Ever since the U.N. Food and Agriculture Organization released a 2006 report that attributed 18% of the world's man-made greenhouse-gas emissions to livestock more, the report noted, than what's produced by transportation livestock has taken an increasingly hard rap. At first, it was just vegetarian groups that used the U.N.'s findings as evidence for the superiority of an all-plant diet. But since then, a broader range of environmentalists has taken up the cause. At a recent European Parliament hearing titled "Global Warming and Food Policy: Less Meat = Less Heat," Rajendra Pachauri, chairman of the Intergovernmental Panel on Climate Change, argued that reducing meat consumption is a "simple, effective and short-term delivery measure in which everybody could contribute" to emissions reductions.
And of all the animals that humans eat, none are held more responsible for climate change than the ones that moo. Cows not only consume more energy-intensive feed than other livestock; they also produce more methane a powerful greenhouse gas than other animals do. "If your primary concern is to curb emissions, you shouldn't be eating beef," says Nathan Pelletier, an ecological economist at Dalhousie University in Halifax, N.S., noting that cows produce 13 to 30 lb. of carbon dioxide per pound of meat.
So how can Coleman and Damrosch believe that adding livestock to their farm will help the planet? Cattleman Ridge Shinn has the answer. On a wintry Saturday at his farm in Hardwick, Mass., he is out in his pastures encouraging a herd of plump Devon cows to move to a grassy new paddock. Over the course of a year, his 100 cattle will rotate across 175 acres four or five times. "Conventional cattle raising is like mining," he says. "It's unsustainable, because you're just taking without putting anything back. But when you rotate cattle on grass, you change the equation. You put back more than you take."
It works like this: grass is a perennial. Rotate cattle and other ruminants across pastures full of it, and the animals' grazing will cut the blades which spurs new growth while their trampling helps work manure and other decaying organic matter into the soil, turning it into rich humus. The plant's roots also help maintain soil health by retaining water and microbes. And healthy soil keeps carbon dioxide underground and out of the atmosphere.

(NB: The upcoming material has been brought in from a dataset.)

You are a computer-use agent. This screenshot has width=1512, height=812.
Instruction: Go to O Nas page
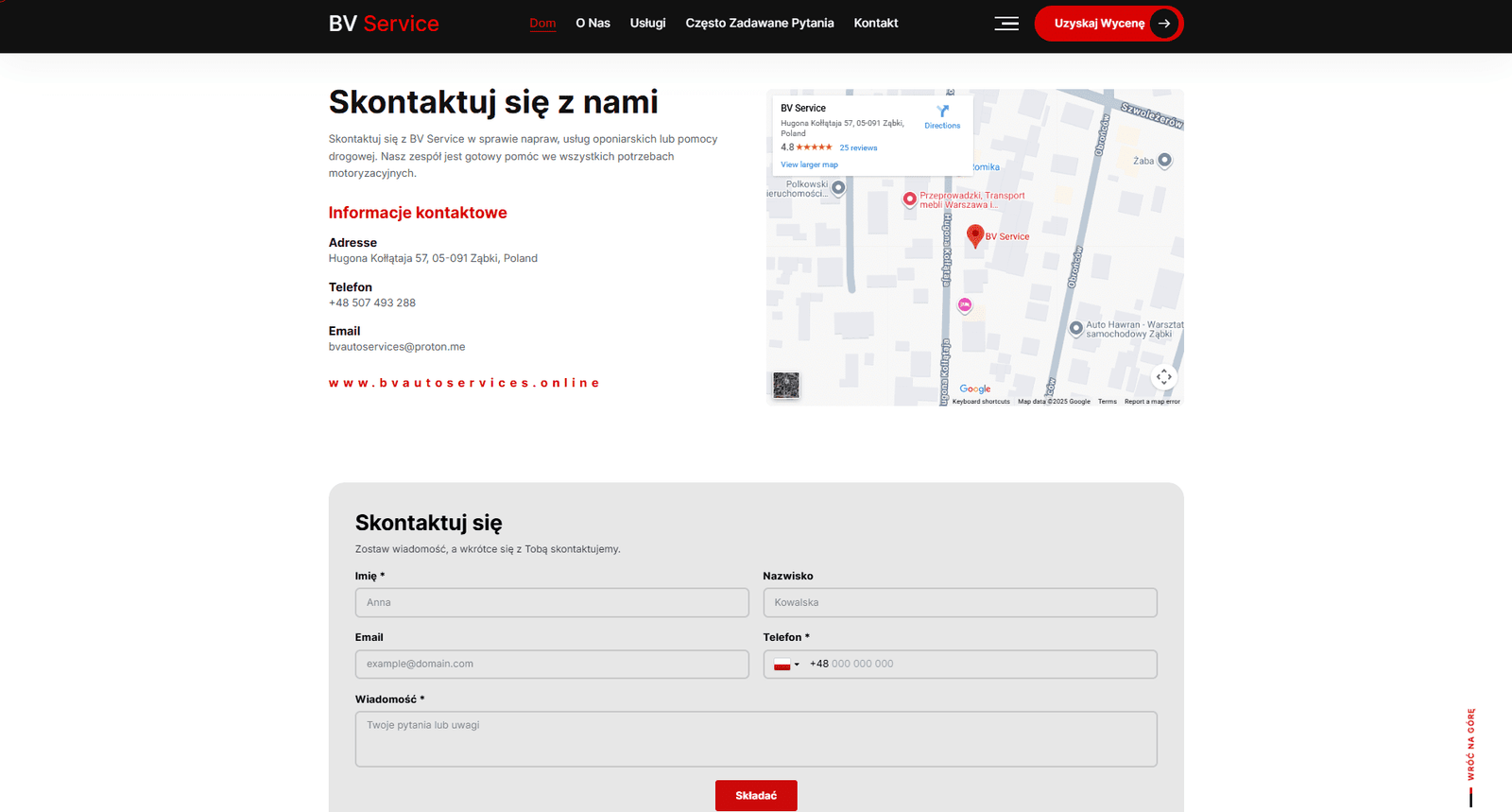point(593,24)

Compare that with the estimated 99% of U.S. beef cattle that live out their last months on feedlots, where they are stuffed with corn and soybeans. In the past few decades, the growth of these concentrated animal-feeding operations has resulted in millions of acres of grassland being abandoned or converted along with vast swaths of forest into profitable cropland for livestock feed. "Much of the carbon footprint of beef comes from growing grain to feed the animals, which requires fossil-fuel-based fertilizers, pesticides, transportation," says Michael Pollan, author of The Omnivore's Dilemma. "Grass-fed beef has a much lighter carbon footprint." Indeed, although grass-fed cattle may produce more methane than conventional ones (high-fiber plants are harder to digest than cereals, as anyone who has felt the gastric effects of eating broccoli or cabbage can attest), their net emissions are lower because they help the soil sequester carbon.